New media platforms—such as Facebook, Twitter, Instagram, and many others—are creating unprecedented possibilities for local and global connectivity.
They are changing the very idea of what it means to be a member of a peer culture–and hence what it means to be a bystander
But these new and exciting technologies also have created the potential for new types of abuse: cyber-bullying, stalking, online harassment, revenge porn.
In response to these momentous changes in the very nature of social interaction, MVP sessions include spirited discussions about the positive and negative effects of social media. We explore questions about what it means to be an empowered bystander in the context of abuse that takes place in the ever-expanding virtual spaces of 21st century life.
MVP curricular materials include a range of scenarios that position young men and women as bystanders in and around these spaces, and trainings include discussions about how they can use social media to interrupt and challenge abusive behaviors.
In addition to discussing social media, MVP sessions also frequently include modules on critical media literacy. In these modules, MVP trainers and facilitators show video clips and discuss the role of Hollywood film, pornography, TV, music, and other media in shaping social norms that either contribute to or subvert rape- and battering-supportive attitudes.

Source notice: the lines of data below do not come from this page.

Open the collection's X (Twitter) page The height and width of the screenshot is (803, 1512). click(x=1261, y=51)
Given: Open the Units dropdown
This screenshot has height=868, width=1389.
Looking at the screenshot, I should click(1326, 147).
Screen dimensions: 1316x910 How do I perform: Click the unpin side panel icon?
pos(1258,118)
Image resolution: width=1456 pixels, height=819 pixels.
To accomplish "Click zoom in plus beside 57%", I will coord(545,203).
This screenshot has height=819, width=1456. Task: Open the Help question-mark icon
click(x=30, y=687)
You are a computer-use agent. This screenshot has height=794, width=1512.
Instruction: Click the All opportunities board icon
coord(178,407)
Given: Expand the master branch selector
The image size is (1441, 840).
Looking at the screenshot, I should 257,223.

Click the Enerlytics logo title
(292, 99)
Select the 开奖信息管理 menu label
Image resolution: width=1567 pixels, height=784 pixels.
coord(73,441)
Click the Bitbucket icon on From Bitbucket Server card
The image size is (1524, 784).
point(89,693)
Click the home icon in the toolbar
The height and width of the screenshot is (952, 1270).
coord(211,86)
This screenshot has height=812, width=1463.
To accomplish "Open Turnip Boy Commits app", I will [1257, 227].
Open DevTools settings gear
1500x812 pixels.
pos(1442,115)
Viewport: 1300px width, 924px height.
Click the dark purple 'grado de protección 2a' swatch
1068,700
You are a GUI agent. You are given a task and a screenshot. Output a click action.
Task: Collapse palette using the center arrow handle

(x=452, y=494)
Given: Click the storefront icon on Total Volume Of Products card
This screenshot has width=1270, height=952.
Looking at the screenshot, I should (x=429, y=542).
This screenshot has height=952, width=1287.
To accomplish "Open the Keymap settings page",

An MVP social media scenario
You’re a young man in high school and you receive a text message from one of your guy friends. Attached is a sexually explicit photo of his ex-girlfriend. What do you do? Delete it? Forward it to someone else and risk the image going viral? Tell your friend that he’s out of line and could get in big trouble? Tell the ex-girlfriend or one of her friends? To whom are you responsible? Her? Him? Yourself? Is it possible to do the right thing and still maintain your friendship with all the parties involved?